|
[Date Prev][Date Next][Thread Prev][Thread Next][Date Index][Thread Index] Re: [PATCH v1 6/6] vpci: add SR-IOV support for DomUs
On Fri, Jul 25, 2025 at 02:24:33PM +0000, Mykyta Poturai wrote:
> From: Stewart Hildebrand <stewart.hildebrand@xxxxxxx>
>
> SR-IOV virtual functions have simplified configuration space such as
> Vendor ID is derived from the physical function and Device ID comes
> from SR-IOV extended capability.
> Emulate those, so we can provide VID/DID pair for guests which use PCI
> passthrough for SR-IOV virtual functions.
>
> Emulate guest BAR register values based on PF BAR values for VFs.
> This allows creating a guest view of the normal BAR registers and emulates
> the size and properties as it is done during PCI device enumeration by
> the guest.
>
> Note, that VFs ROM BAR is read-only and is all zeros, but VF may provide
> access to the PFs ROM via emulation and is not implemented.
>
> Signed-off-by: Stewart Hildebrand <stewart.hildebrand@xxxxxxx>
> Signed-off-by: Mykyta Poturai <mykyta_poturai@xxxxxxxx>
> ---
> xen/drivers/vpci/sriov.c | 119 ++++++++++++++++++++++++++++++++++++++-
> 1 file changed, 118 insertions(+), 1 deletion(-)
>
> diff --git a/xen/drivers/vpci/sriov.c b/xen/drivers/vpci/sriov.c
> index 640430e3e9..bf8d9763c6 100644
> --- a/xen/drivers/vpci/sriov.c
> +++ b/xen/drivers/vpci/sriov.c
> @@ -39,7 +39,8 @@ static int vf_init_bars(const struct pci_dev *vf_pdev)

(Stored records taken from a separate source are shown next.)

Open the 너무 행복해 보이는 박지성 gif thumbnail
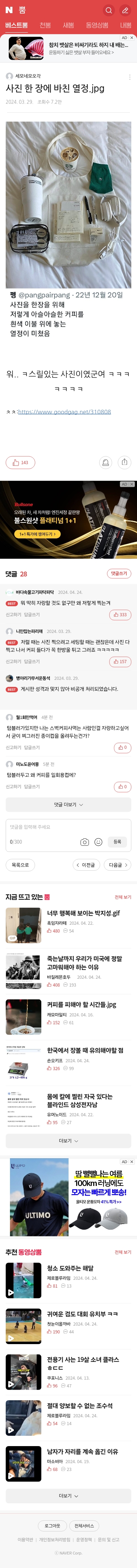 coord(23,925)
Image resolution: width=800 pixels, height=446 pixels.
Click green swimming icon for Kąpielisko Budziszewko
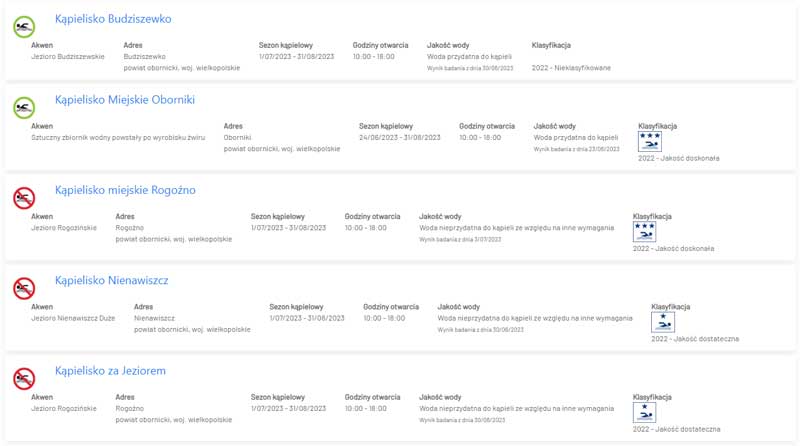[24, 27]
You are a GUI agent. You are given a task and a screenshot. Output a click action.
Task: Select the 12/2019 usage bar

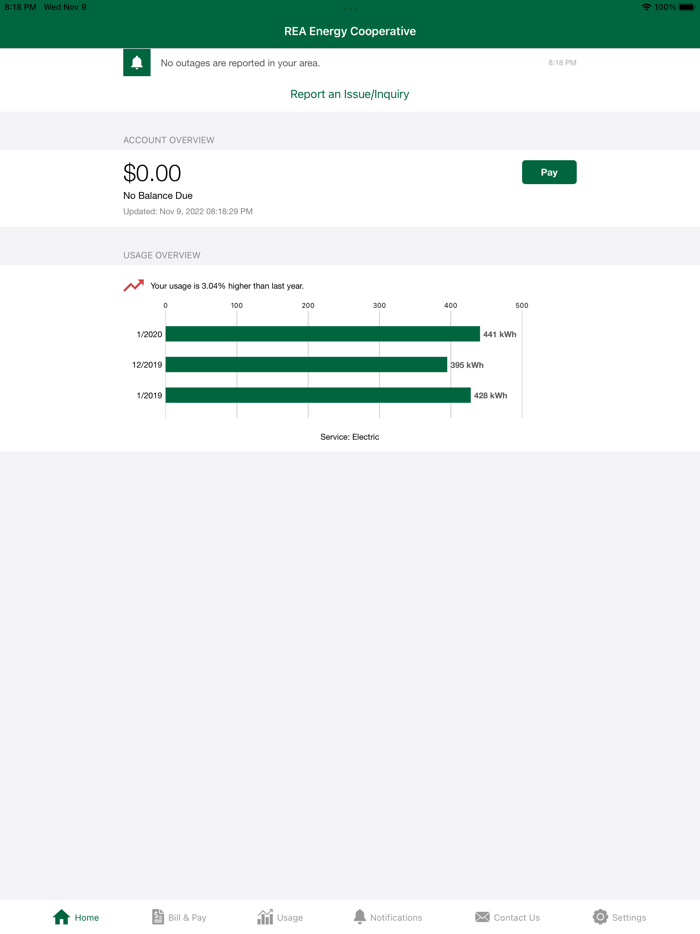(306, 365)
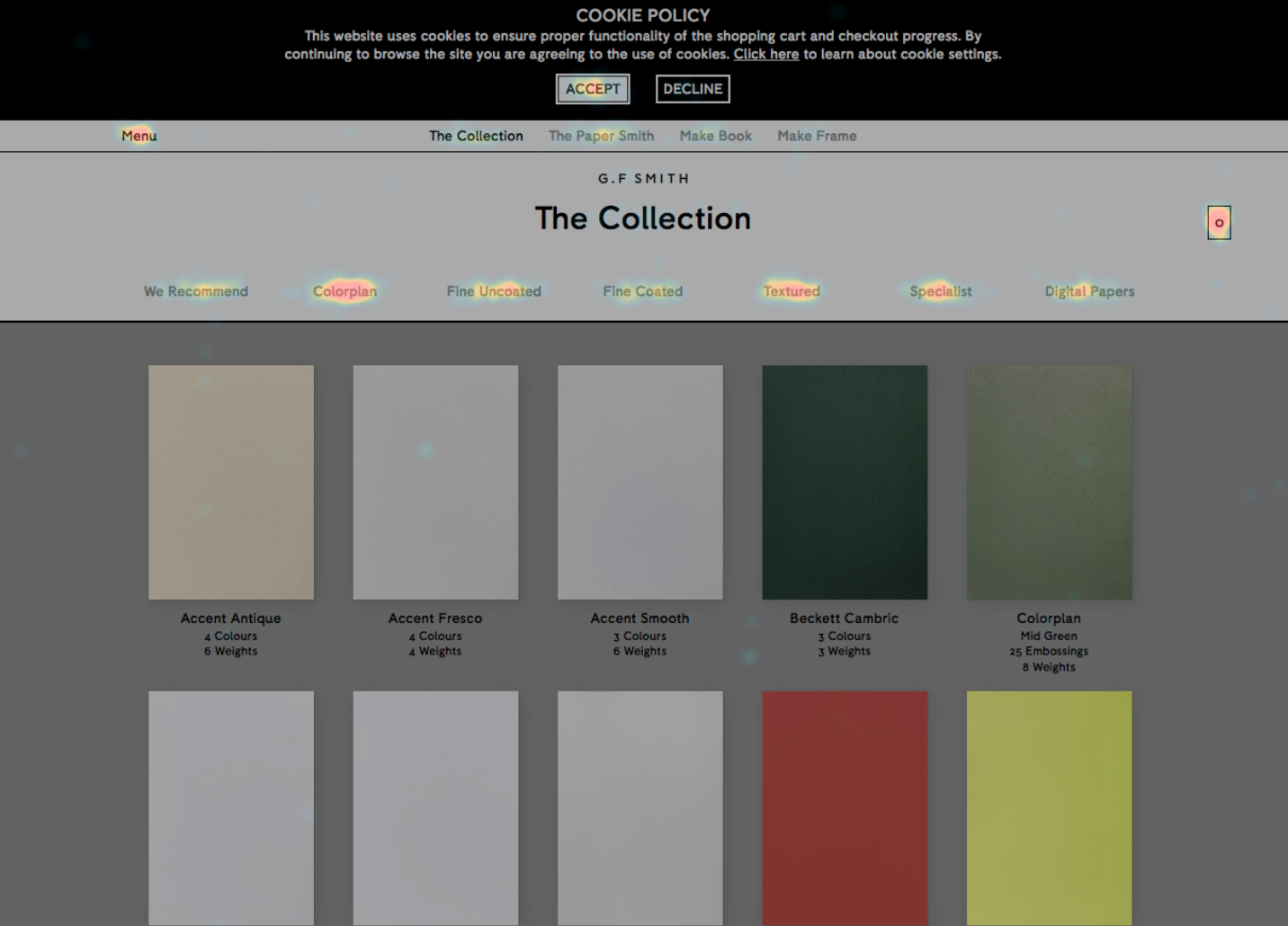Accept the cookie policy
Viewport: 1288px width, 926px height.
click(593, 89)
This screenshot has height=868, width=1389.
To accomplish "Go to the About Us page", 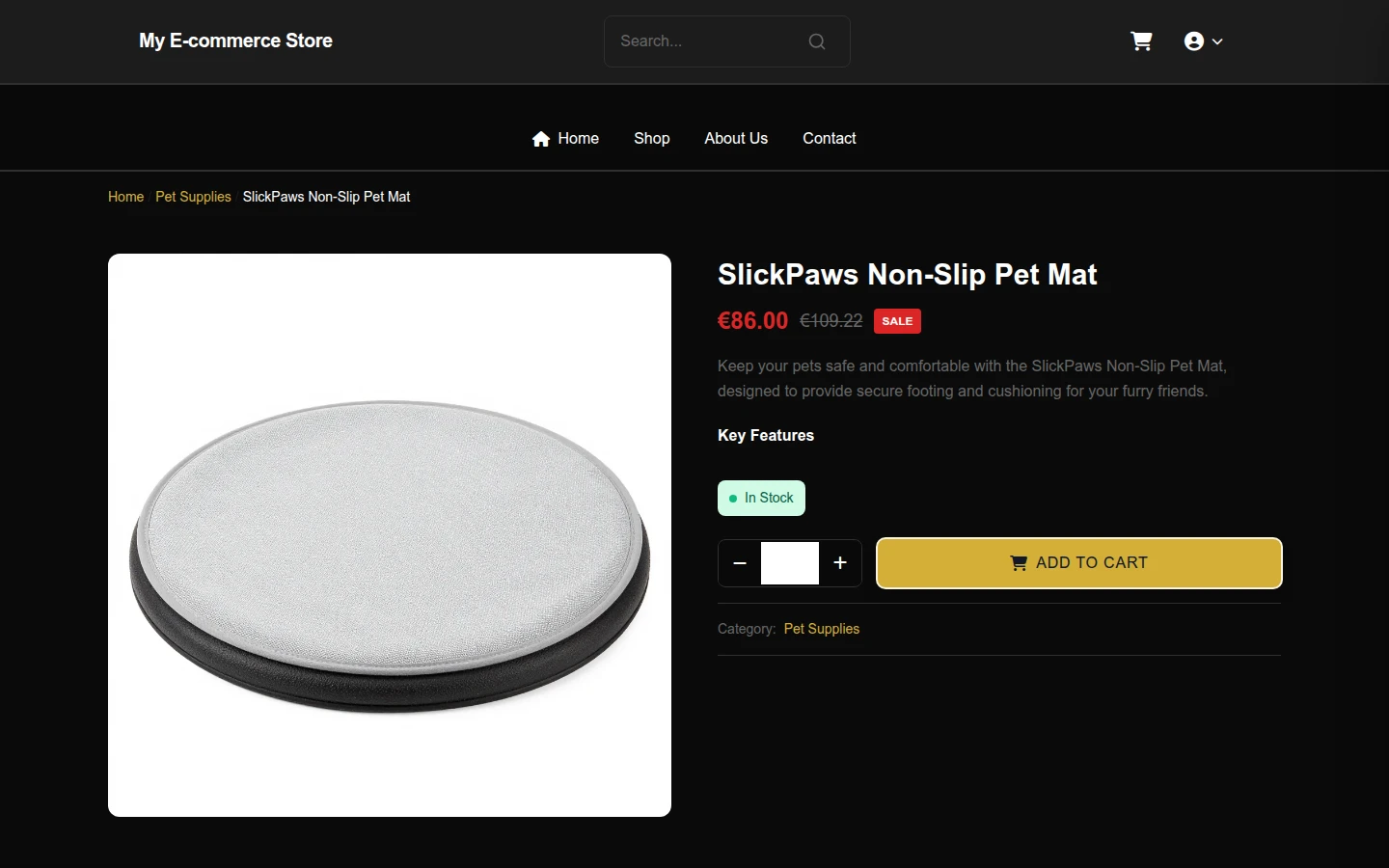I will tap(736, 139).
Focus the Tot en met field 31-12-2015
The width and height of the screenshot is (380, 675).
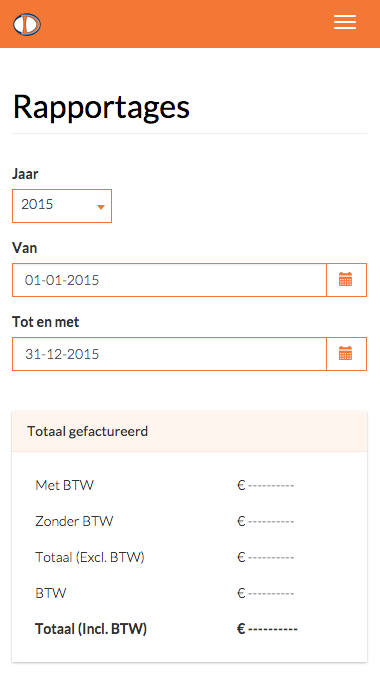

> for ( i = 0; i < PCI_SRIOV_NUM_BARS; i++ )
> {
> bars[i].addr = physfn_vf_bars[i].addr + vf_idx *
> physfn_vf_bars[i].size;
> - bars[i].guest_addr = bars[i].addr;
> + if ( pf_pdev->domain == vf_pdev->domain || bars[i].guest_addr == 0 )
> + bars[i].guest_addr = bars[i].addr;
Wouldn't this better be done based on the owner of the device being
the hardware domain? This seems a bit ad-hoc and not quite obvious.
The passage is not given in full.